Temren, "Bir olayı, bir inancı akıl süzgecinden geçirerek düşünme eylemini yaparak, gaflet vererek, benimsenirse, o zaman varılan inanç, imanınız sizin imanınızdır. Öbür türlü kabullenilmiş imandır. İkisi farklıdır. Demek ki makbul olan şey zahmetle ve gayretle elde ettiğiniz sonuçtur. İşte bu insanı özgür insan kılar. Çünkü siz bilgiyi kendinizin malı olarak sahipleniyorsunuz. Körü körüne kabullenme yok. Şimdi değişim çağında yaşıyoruz. Teknoloji değişiyor. İnsan teknolojiyi yakalarsa geri kalmış olur. İnsan geleceğe çengel atmalıdır. Yani geleceği yakalamamız lazım. Geleceği yakalamak için de düşünce gerekir. Düşünce tembeli olmadığımız için boyunduruk altında yaşayan bir halk değil kendi kültürünü tanıyan bir halk oluruz. İşte Hacı Bektaşı Veli'nin açmış olduğu yol, ilk temel yasası düşünen insandır. Düşünen insan eleştiri yapabilir. Eleştiri akılcılıkla aklı kullanarak, bir işin daha iyi daha doğru yapılmasını sağlayan alternatif yol gösterendir. Eğer ki siz davranışınızla örnek olamıyorsanız hiç bir başarınız yok demektir. Alevi Bektaşi kültürü olmak üzerine kurulmuştur. Siz hangi davranışları yapan insan olacaksınız bu önemli. Nasıl bir insan olacaksınız. Bu yol bir eğitim yoldur. İnsanı kamil olma eğitimidir. Önemli olan bu yolda yolun kurallarını bilmektir. Bu yolda mürşit çok önemlidir. Ama mürşit mi öndedir yoksa yol mu öndedir derseniz. Yol öndedir. Zaten hakiki mürşit o yola bağlıdır" diye konuştu.

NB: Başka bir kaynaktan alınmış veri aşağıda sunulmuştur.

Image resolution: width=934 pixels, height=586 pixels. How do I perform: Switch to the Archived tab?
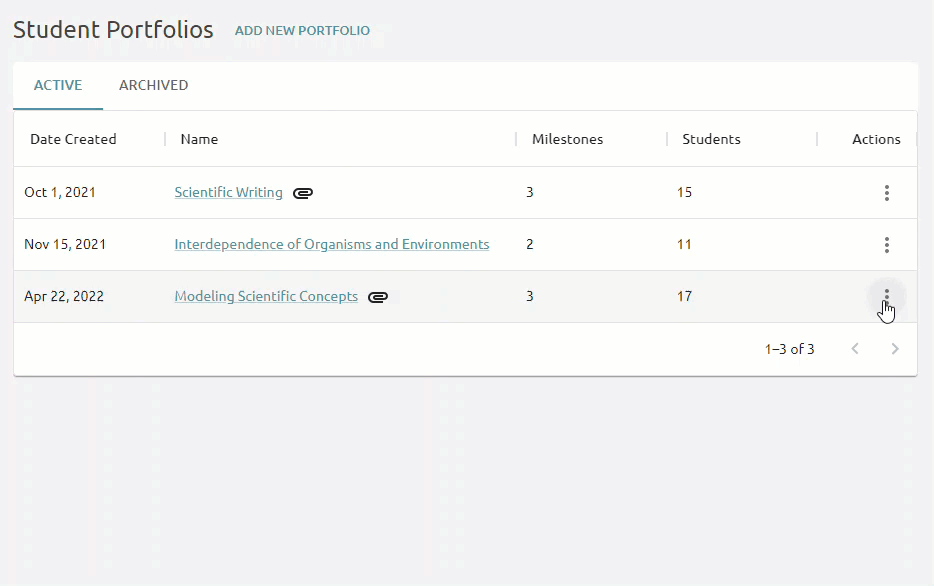pyautogui.click(x=154, y=85)
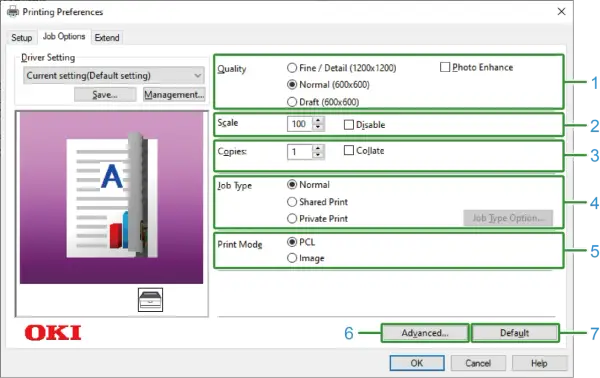Viewport: 600px width, 378px height.
Task: Switch to the Setup tab
Action: coord(21,37)

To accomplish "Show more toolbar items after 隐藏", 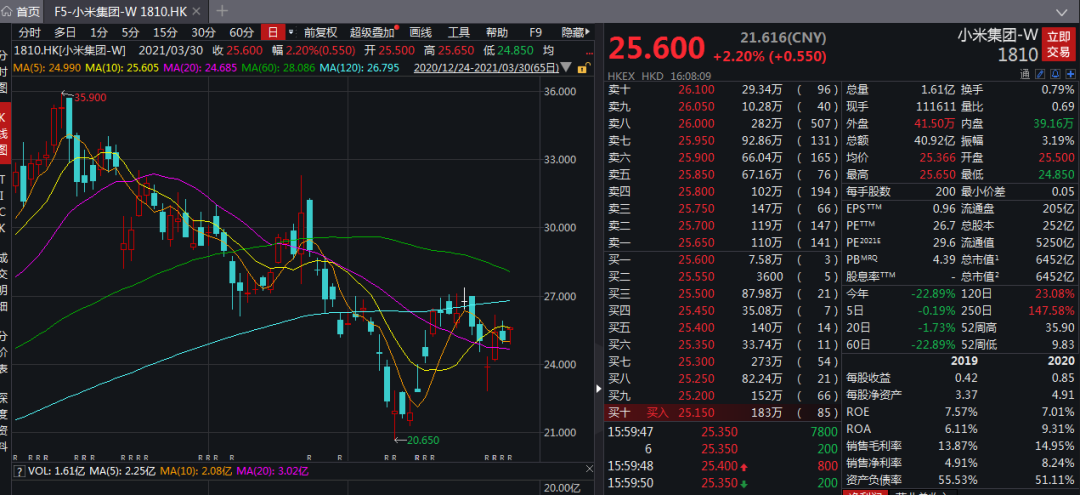I will pyautogui.click(x=590, y=32).
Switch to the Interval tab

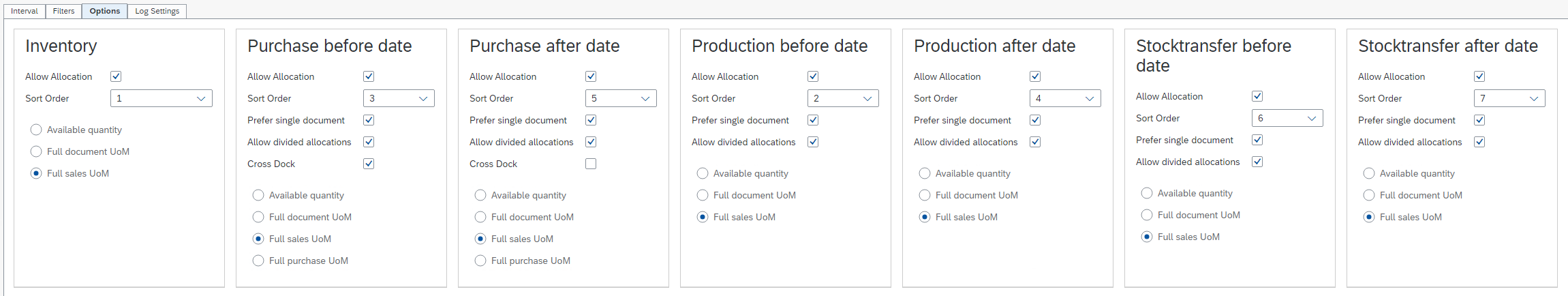(25, 11)
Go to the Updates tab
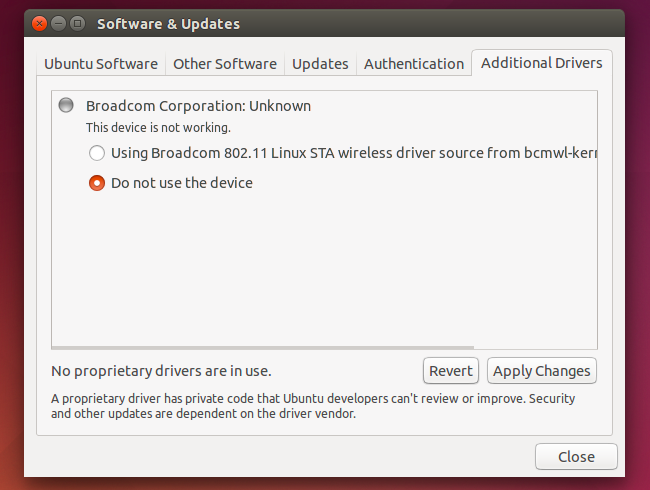The height and width of the screenshot is (490, 650). (320, 64)
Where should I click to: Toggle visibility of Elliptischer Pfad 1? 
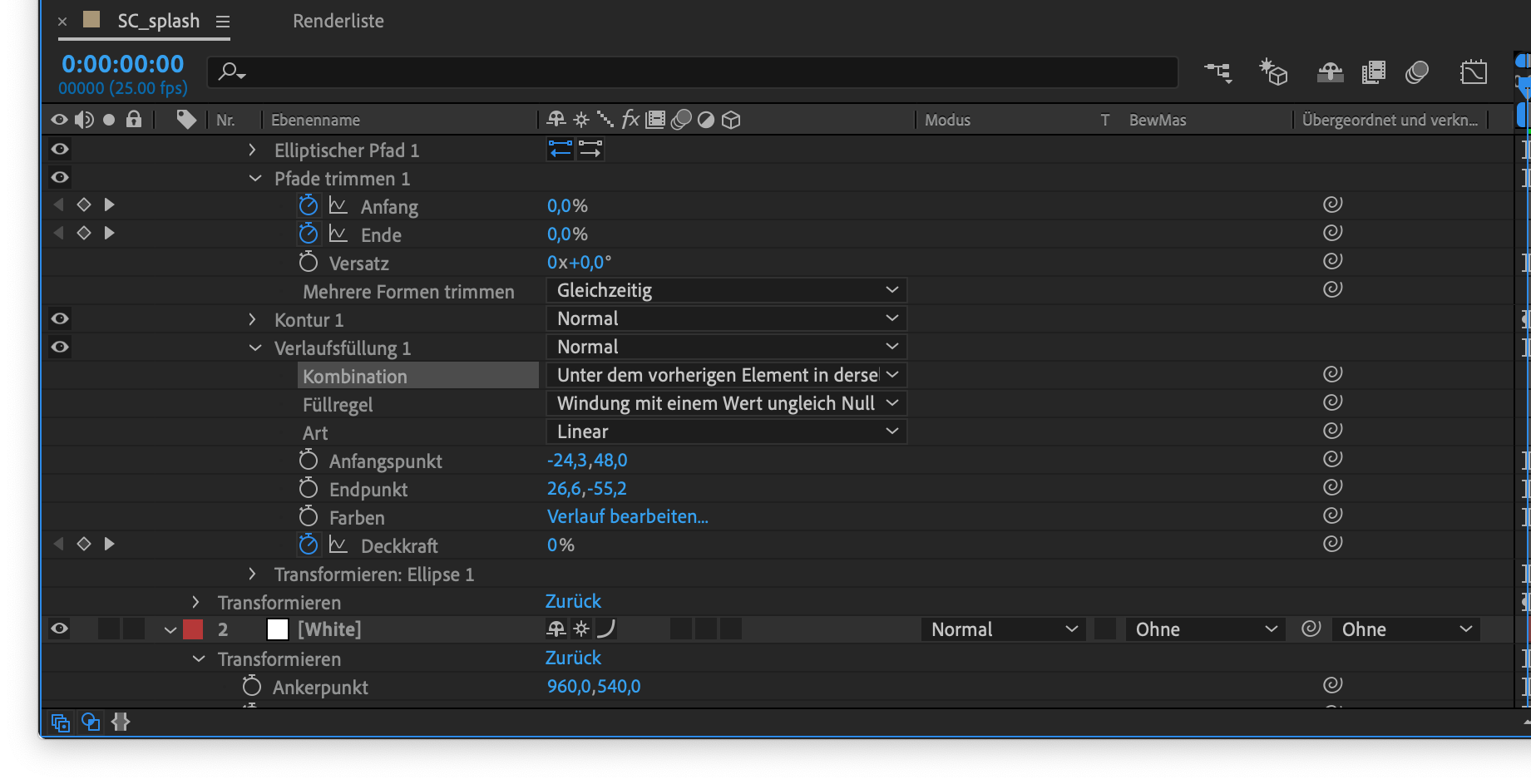(59, 149)
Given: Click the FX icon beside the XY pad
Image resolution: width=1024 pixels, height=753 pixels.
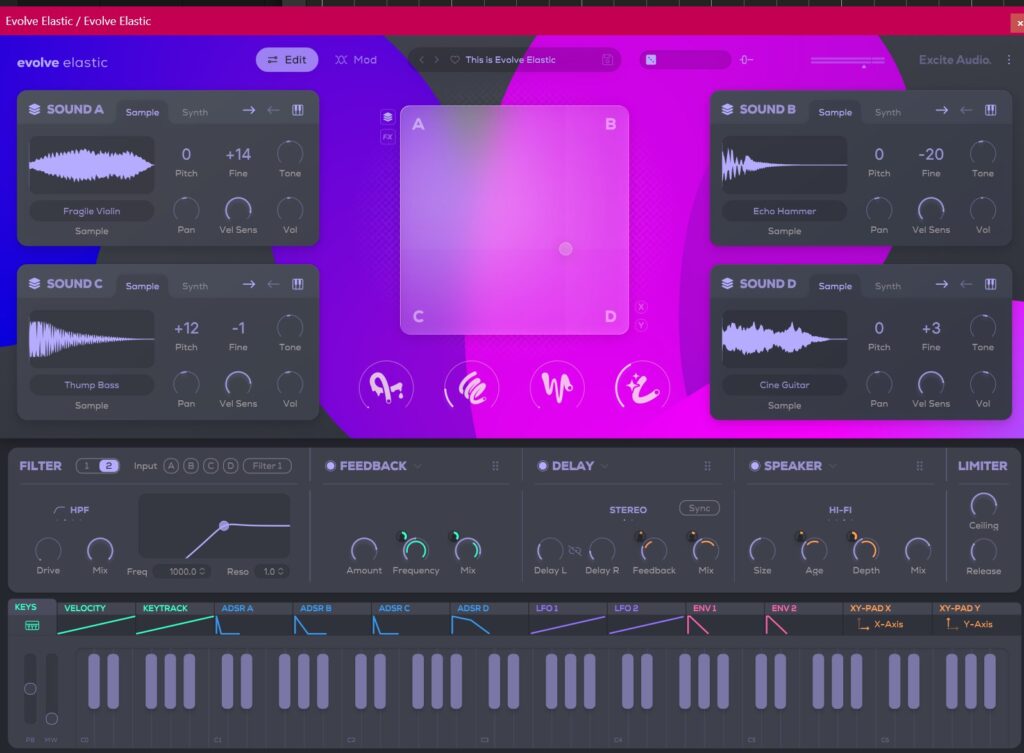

Ankara Üniversitesi Öğretim Üyesi Prof. Dr. Hasan Onat da, İstiklal Savaşı esnasında cephede omuz omuza savaşan, Türkiye Cumhuriyeti Devleti'ni kurmak için kanını canını ortaya koyan insanların, birbirlerine "sen Sünnisin sen Alevisin" demediğini belirterek, "Biz o savaşı birlik ve beraberlik içinde kazandık. Biz çok önemli bir kurtuluş savaşı yaşadık. Bu savaşta binlerce gencimizi şehit verdik. Anadolu, bağımsızlığını bu savaşla kazandı. Acaba İstiklal Savaşı esnasında cephede omuz omuza savaşan, Türkiye Cumhuriyeti Devleti'ni kurmak için kanını canını ortaya koyan insanlarımız birbirlerine 'sen Sünnisin sen Alevisin' diye soruyorlar mıydı. Biz o savaşı birlik ve beraberlik içinde kazandık. Bugün Türkiye yeni bir kurtuluş savaşı yaşıyor. Bu kurtuluş savaşı bir anlamda bu milletin var oluş savaşıdır. Bu savaş şanlı bayrağımızın ufuklarda sonsuza dek dalgalanma savaşıdır. Bunun başarılabilmesi için bizim yeniden beraberlik ruhunu yakalamamız gerekir. Bu lafla olmaz" ifadelerini kullandı.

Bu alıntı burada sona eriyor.